Of this, steps 1 and 2 are the most difficult and take the most time. They require the designer to interview users of the data and those who collect the data to reflect the business processes. These two steps are called the Data Modeling steps.

These processes are essential if you are designing a transactional database that is collecting data from multiple sources (such as clinicians at time of care) and is updated multiple times a second. For example, bank databases have a rigorous design.

If you want to read more about the data model we’re using, I’ve written up a short bit here: OMOP Data Model.

4.8 Database Administration

Maintaining a database is also known as database administration. Database Admins are responsible for the following:

  1. Making sure that the data maintains its integrity
  2. Ensuring that common queries are optimized for fast loading
  3. General upkeep and optimization. Oftentimes, if multiple people are accessing the data at once, the data may be distributed among multiple machines (load balancing).
  4. Security. We don’t want the wrong people accessing the data.

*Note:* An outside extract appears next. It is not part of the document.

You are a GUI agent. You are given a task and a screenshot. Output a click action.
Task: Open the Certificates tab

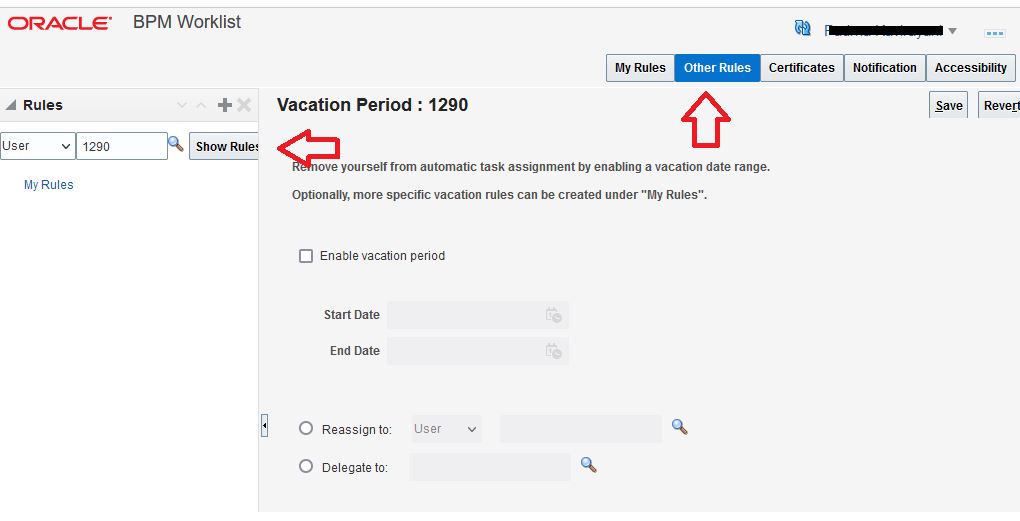point(801,68)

Being a good admin does not start from scratch. You can’t be a top-tier admin straight out of school. There are a lot of things DB admins learn, but a lot of the optimization happens from experience with managing the data.

Respect your DB Admin and know that they know a lot about how to optimize your queries.

4.9 Always close the connection

When we’re done, it’s best to close the connection with dbDisconnect().